I’m working on a project where I need to manage several workflows, each associated with a set of players. My goal is to have a separate collection for each workflowId that contains the data of the players associated with that workflow. The idea is that each workflow will have a variable number of players. Instead of deleting players with a single operation in a specific collection—where data is constantly being inserted— We are considering the approach of dropping the entire collection for each specific workflow when required, rather than deleting individual records or using TTL.
Is this a good idea or could I have some problem in the mongodb engine?
Hi @Josue_Guerrero1 … your idea of dropping and adding collections sounds a little bit “heavyweight” and likely to require more resources compared with updating fields in the collection. However, one can imagine situations in which it might make sense. In any case, there is not enough information in your description to make a “scientific” evaluation. Why would you not merely update fields? What’s the win here? Easier coding, or some other advantage?
In addition to what @Jack_Woehr said, I also wanted to provide additional context if you might have a large number of collections. There are no hard limit on how many collections you can have in a database, but here are general recommendations our product team has for each type if instances:
Hello @Jack_Woehr thanks for your swift response, yeah this is because, in the current system, we believe that a collection which is constantly inserting and deleting data (using TTL) is experiencing performance issues. We ran a performance test, and the insertions are very slow. I mean, this collection could receive more than 1 million documents per day. I don’t particularly like this approach, but I’d like to understand the consequences of dropping the collection. Would it lock the database or cause other issues?
Maybe you should look at your data design more closely. It’s hard to give you a concrete answer based on what we’ve been told. Possibly your design should be more relational.
@Jack_Woehr Thanks for your response, I will try to give you an example about the situation and why I’m trying to go for this approach.
Currently, we have information that needs to be filtered based on specific criteria. Each filter can match a number of users, and since these users are distributed across different databases, we need to store this information gradually in temporary storage (called conclusions). Later, using an AND operation, we match the players who meet the criteria in more than one filter and group them together.
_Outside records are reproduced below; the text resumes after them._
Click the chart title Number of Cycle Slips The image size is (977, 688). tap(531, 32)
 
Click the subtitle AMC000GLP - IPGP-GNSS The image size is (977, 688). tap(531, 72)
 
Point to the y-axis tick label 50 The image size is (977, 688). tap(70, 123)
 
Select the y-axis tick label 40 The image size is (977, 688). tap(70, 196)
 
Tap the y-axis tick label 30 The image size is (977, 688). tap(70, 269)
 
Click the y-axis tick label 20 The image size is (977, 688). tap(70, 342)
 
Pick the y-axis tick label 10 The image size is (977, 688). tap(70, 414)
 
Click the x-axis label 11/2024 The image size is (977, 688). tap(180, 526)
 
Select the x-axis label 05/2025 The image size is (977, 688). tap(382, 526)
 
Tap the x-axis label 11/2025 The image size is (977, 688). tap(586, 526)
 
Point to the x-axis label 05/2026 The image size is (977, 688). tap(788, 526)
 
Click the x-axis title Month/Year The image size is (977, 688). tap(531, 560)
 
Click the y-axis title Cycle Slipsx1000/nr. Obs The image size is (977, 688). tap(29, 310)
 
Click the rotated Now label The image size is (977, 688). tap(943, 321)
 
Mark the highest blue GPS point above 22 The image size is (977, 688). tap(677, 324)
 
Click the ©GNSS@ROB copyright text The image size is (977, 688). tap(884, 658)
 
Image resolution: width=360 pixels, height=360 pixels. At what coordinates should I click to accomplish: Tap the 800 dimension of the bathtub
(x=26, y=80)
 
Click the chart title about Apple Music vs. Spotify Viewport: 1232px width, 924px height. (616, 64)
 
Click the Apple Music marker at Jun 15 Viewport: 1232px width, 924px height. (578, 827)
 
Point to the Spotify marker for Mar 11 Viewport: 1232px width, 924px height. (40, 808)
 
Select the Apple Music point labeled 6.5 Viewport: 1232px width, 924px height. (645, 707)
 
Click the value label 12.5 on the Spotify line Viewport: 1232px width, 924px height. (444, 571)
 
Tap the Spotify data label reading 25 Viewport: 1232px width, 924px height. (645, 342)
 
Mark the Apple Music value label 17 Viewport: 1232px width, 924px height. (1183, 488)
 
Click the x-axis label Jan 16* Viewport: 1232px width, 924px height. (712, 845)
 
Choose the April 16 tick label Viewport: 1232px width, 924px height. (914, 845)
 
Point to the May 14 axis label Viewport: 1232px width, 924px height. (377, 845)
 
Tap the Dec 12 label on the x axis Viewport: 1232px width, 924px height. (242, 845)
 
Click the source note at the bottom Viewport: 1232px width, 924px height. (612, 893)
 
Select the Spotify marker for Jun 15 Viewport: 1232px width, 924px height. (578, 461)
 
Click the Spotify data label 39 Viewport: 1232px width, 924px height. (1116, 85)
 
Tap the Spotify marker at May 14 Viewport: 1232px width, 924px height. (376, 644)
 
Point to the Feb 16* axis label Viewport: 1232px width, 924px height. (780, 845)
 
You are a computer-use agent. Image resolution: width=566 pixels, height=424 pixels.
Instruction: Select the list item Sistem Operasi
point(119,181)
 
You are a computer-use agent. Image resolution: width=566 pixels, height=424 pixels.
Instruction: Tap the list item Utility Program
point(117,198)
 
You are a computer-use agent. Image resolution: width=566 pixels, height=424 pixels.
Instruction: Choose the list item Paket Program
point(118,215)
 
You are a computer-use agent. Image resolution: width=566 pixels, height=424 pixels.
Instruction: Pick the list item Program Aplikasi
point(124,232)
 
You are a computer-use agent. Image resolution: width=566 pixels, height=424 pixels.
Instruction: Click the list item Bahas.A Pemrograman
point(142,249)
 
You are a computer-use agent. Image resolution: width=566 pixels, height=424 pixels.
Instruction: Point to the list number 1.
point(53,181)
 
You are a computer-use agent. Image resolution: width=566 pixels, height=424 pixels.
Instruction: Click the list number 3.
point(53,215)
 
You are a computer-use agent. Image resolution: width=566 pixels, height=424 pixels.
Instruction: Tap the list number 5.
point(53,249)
The challenge here is that a single filter could match over 250,000 users. Additionally, these conclusions are temporary and only remain in the database for a limited period of time.
Example 1:
Let’s say we have two filters:
Filter 1: Players from the United States
Filter 2: Players who play a certain game
If Filter 1 matches 300,000 users and Filter 2 matches 150,000, we store these matches temporarily in the conclusions. Then, we use an AND operation to find the users who match both filters (e.g., players from the United States who also play the specific game). The problem here is that we are inserting information into this collection in batches of about 5,000 users per batch, but the process is very slow. Additionally, the information is temporary and typically stays in this collection for about 2 days before being deleted by TTL. Furthermore, this process runs in parallel. The same process can be executed multiple times in the service, depending on the number of instances available on the server. The issue lies in the insertion process: retrieving the information is very fast, but inserting the data into the collection is too slow.
@Josue_Guerrero1, I infer from your use case that you’re mining your conclusions from disparate databases that come either from different generations of game design or from partnerships or acquisitions.
Perhaps your operation could benefit from an enterprise event bus model (vide Kafka, etc.) where there’s a constant flow of information rather than a “scoop and dump” approach?